The watercolor painting exhibition Looking for memories inspired by the national source by artist Doan Quoc will be open until August 18 at the Vietnam Fine Arts Museum (66 Nguyen Thai Hoc, Hanoi ).

Opening scene of the exhibition "Looking for Memories" on the evening of August 10 in Hanoi

Artist Doan Quoc
Painter Doan Quoc was born in 1996, from Quang Ngai , graduated from Ho Chi Minh City University of Fine Arts, and has organized many domestic and international watercolor exhibitions with his colleagues. Doan Quoc also won third prize - Ho Chi Minh City Creative Award 3rd time in 2023 with the work Where Cities Converge (5-year painting project); second prize - Ho Chi Minh City Fine Arts Award 2022 and the excellent award in the Goddess of Beauty International Watercolor Flowers Exhibition 2022 competition.
At the exhibition Looking for Memories , the audience seems to be taking a "train" back in time to the past, where the artist, like a son far from home, invites "tourists" to return to the old memories of a mossy Hanoi, an ancient Hue citadel, and the lingering nostalgia of yesterday...



Audience enjoys paintings by artist Doan Quoc
The idea of the works in Soi tim nhung hoi uoc is carried over from Doan Quoc's first solo exhibition called Nhu mot noi niem in Ho Chi Minh City in 2022. This time, Doan Quoc said he expanded the context so that viewers could better visualize the content of the cultural story he wanted to convey. The techniques and materials of modern painting are also new things that artist Doan Quoc wants to bring to the public. The works on display still use watercolors to express, but there have been many changes in techniques as well as approaches, helping the works to be more complete, bringing the most complete emotional experiences to viewers.

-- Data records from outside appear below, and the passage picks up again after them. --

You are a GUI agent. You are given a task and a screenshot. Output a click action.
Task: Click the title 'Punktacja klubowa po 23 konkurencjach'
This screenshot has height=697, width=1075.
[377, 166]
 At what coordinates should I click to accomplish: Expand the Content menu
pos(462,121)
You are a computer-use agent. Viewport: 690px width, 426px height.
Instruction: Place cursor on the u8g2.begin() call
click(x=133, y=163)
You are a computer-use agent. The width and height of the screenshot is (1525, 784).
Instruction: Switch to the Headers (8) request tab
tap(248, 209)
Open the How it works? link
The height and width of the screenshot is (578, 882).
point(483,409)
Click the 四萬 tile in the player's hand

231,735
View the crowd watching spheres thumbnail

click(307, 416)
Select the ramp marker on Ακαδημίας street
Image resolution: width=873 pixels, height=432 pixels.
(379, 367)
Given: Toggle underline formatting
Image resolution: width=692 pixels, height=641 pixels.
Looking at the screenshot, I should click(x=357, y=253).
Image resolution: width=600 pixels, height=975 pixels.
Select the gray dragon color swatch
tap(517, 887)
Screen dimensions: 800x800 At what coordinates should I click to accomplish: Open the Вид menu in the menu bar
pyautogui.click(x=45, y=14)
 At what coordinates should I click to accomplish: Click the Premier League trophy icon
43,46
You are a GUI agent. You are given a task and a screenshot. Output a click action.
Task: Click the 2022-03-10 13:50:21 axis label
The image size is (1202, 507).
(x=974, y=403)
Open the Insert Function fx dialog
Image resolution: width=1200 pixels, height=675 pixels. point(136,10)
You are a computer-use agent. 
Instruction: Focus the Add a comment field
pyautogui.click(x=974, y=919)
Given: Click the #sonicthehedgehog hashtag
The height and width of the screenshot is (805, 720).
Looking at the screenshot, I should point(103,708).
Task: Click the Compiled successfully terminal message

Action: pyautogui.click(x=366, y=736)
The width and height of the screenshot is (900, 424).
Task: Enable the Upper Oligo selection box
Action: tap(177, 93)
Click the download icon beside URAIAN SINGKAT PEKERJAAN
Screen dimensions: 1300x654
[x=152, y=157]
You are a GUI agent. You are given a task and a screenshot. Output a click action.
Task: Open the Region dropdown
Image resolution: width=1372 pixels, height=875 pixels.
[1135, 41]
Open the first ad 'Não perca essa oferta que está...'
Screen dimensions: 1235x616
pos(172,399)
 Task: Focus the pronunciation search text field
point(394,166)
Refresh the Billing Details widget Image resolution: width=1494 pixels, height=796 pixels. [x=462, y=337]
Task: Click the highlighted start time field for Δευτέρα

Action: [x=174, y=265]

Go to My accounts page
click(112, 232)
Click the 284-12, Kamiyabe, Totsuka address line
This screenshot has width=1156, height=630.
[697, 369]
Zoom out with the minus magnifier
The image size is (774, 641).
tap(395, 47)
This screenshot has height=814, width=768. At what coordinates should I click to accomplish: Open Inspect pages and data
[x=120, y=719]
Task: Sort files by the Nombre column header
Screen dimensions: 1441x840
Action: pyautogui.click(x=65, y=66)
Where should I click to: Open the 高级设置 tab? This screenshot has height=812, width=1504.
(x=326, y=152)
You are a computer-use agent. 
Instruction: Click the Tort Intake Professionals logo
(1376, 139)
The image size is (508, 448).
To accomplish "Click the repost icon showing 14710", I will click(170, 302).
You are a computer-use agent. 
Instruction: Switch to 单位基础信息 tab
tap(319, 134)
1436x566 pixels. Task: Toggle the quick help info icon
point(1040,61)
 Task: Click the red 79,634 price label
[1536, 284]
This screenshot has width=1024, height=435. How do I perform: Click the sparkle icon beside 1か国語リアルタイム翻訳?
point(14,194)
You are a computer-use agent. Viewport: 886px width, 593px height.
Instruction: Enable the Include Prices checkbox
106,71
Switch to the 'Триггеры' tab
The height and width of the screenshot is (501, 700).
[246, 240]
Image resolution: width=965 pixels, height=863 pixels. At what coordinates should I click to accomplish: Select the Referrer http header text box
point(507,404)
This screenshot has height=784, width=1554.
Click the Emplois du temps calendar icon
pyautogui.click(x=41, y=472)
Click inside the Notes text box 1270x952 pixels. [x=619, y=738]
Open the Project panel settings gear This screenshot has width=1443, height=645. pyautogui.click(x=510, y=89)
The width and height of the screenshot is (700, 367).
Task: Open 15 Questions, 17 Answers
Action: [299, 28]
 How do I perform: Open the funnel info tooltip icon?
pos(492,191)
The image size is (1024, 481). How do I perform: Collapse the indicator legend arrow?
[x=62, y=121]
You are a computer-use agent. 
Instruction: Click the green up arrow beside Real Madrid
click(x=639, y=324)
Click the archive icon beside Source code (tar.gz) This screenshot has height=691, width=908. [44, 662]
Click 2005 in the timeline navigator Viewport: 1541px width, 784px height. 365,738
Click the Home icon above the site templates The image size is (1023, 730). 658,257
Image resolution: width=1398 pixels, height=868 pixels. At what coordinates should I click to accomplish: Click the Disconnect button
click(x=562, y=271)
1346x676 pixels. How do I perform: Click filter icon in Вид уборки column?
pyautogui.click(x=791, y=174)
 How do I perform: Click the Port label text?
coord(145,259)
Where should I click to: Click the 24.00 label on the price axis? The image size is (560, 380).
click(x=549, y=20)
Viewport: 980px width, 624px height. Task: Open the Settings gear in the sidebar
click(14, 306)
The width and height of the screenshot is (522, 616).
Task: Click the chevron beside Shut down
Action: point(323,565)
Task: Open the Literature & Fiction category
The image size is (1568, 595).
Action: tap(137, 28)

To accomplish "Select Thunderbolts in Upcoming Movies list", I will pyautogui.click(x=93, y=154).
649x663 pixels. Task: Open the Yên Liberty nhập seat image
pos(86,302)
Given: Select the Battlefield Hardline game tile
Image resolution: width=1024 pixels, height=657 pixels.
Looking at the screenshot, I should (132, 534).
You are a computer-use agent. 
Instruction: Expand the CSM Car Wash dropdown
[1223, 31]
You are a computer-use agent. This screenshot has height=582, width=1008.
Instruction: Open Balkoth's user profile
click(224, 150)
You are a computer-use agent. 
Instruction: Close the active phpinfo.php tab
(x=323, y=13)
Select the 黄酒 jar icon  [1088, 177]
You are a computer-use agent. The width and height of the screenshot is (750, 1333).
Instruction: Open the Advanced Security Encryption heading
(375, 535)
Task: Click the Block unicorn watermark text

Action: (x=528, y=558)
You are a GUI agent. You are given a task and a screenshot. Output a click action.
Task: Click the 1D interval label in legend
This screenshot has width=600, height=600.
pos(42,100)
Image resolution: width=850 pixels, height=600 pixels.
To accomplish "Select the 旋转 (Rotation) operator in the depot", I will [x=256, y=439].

Quite a lot of young audience came to the exhibition

Street Corner

The work of the burden

Capital Night

Transitional work

Song of Glory
Artist Doan Quoc shared: “To create these works, I spent a lot of time and effort researching cultural documents through written records, images and paintings from our ancestors. And more importantly, it is a personal experience through direct painting trips to record what remains in the present. Hopefully, these emotional perspectives through paintings for Hanoi or Hue and still lifes... will be like a bridge between the past and the present, helping young people have moments of quiet reflection, feeling more deeply about history and time...".